-- Opening Marker --
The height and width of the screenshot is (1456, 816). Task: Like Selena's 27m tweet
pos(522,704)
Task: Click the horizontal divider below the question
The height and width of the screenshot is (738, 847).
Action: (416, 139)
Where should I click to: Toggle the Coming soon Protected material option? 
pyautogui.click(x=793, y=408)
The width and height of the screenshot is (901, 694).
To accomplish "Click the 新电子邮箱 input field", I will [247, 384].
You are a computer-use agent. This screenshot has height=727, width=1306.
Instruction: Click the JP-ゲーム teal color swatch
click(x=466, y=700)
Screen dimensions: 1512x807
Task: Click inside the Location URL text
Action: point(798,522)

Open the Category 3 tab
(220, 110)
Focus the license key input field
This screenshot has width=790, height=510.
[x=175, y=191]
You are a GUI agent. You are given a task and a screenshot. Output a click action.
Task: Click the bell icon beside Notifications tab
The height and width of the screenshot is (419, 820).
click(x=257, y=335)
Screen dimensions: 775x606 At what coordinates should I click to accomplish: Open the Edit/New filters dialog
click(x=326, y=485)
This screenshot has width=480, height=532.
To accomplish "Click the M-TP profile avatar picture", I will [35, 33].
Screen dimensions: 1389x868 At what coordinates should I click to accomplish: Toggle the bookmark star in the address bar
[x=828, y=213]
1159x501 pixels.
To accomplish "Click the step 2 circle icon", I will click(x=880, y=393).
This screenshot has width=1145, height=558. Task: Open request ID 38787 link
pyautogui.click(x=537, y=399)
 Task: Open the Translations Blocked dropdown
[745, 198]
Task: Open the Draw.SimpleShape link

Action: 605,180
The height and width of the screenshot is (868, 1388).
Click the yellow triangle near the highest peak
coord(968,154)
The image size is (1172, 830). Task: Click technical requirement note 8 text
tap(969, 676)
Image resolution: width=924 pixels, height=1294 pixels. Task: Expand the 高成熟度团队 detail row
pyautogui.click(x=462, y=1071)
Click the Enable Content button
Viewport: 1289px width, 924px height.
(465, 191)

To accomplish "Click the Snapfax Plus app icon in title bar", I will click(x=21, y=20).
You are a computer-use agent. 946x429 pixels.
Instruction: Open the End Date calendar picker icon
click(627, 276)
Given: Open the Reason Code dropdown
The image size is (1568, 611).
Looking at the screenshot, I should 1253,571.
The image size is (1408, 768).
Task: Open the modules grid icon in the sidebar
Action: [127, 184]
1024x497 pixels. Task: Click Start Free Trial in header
-- Closing Marker --
● **What is required**
Filter the records, keeping only lines that contain "will", and show those lines.

● **Expected answer**
To accomplish "Click the 新电子邮箱 input field", I will [247, 384].
To accomplish "Click the M-TP profile avatar picture", I will [35, 33].
To accomplish "Click the step 2 circle icon", I will click(x=880, y=393).
To accomplish "Click the Snapfax Plus app icon in title bar", I will click(x=21, y=20).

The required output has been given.